For the US land drilling sector, those repercussions involved operator rig capitulation as oil and gas companies released rigs by the hundreds from December 2008 until mid-May 2009. Widely followed public tallies such as the Baker Hughes Rig Count fell 57% from late September 2008 to June 2009.

But the rig count fell faster and farther than is generally understood. The Land Rig Newsletter studies of onshore rigs drilling only for oil or gas indicate activity dropped from a peak of 2,085 rigs in October 2008 to 774, when the rig count bottomed in May 2009, a decline of 1,311 units, or 63%. The magnitude of the drop rivals the 1986 oil and gas industry collapse on a percentage basis. Furthermore, rig count decline would have been as much as 300 units lower were it not for multi-year term contracts coupled with operator hedging. The latter artificially supported the economics of gas drilling in a glutted market and kept rigs active that otherwise would have been lain down if gas prices were settled in the spot market.

In January 2009, drilling activity was declining by 14 units per day, a remarkable number in that it shows how quickly the industry can shut down. That number is in sharp contrast to the opposite side of the cycle.

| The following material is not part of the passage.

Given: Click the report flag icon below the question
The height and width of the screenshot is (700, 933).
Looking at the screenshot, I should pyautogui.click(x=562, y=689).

The most the industry has added during high drilling demand scenarios over the last four years is roughly three rigs a day. So it’s far easier to let rigs go than to bring them back, a phenomenon that will have future implications when oil and gas markets tighten.

A VERY MODEST RECOVERY

While a modest recovery moved into its early stages as the second half of 2009 got underway, it is important to note that this is recovery on a relative basis and best understood by examining a laundry list of devastating numbers. The collapse in domestic drilling represents a loss of 28,000 direct rig-related jobs, many in rural areas where oilfield jobs rank among the highest-paying employment.

In October 2008, more than 245 contractors had one or more rigs employed in the US. In May, the number fell 44% to 136 drillers. It meant that more than 100 contract drilling companies had zero rigs active with some entering their fifth straight month of zero utilization. Telephone conversations by the author still found contractors who had yet to drill their first 2009 well as the second quarter wound to a close.

Similarly, the number of operators employing one or more land rigs fell from 589 companies in October 2008 to 243 when the rig count bottomed in May 2009, Fig. 1. This 59% decline in active oil and gas companies was unprecedented.

 

 Oil and gas companies employing one or more rigs. 

Fig. 1. Oil and gas companies employing one or more rigs. 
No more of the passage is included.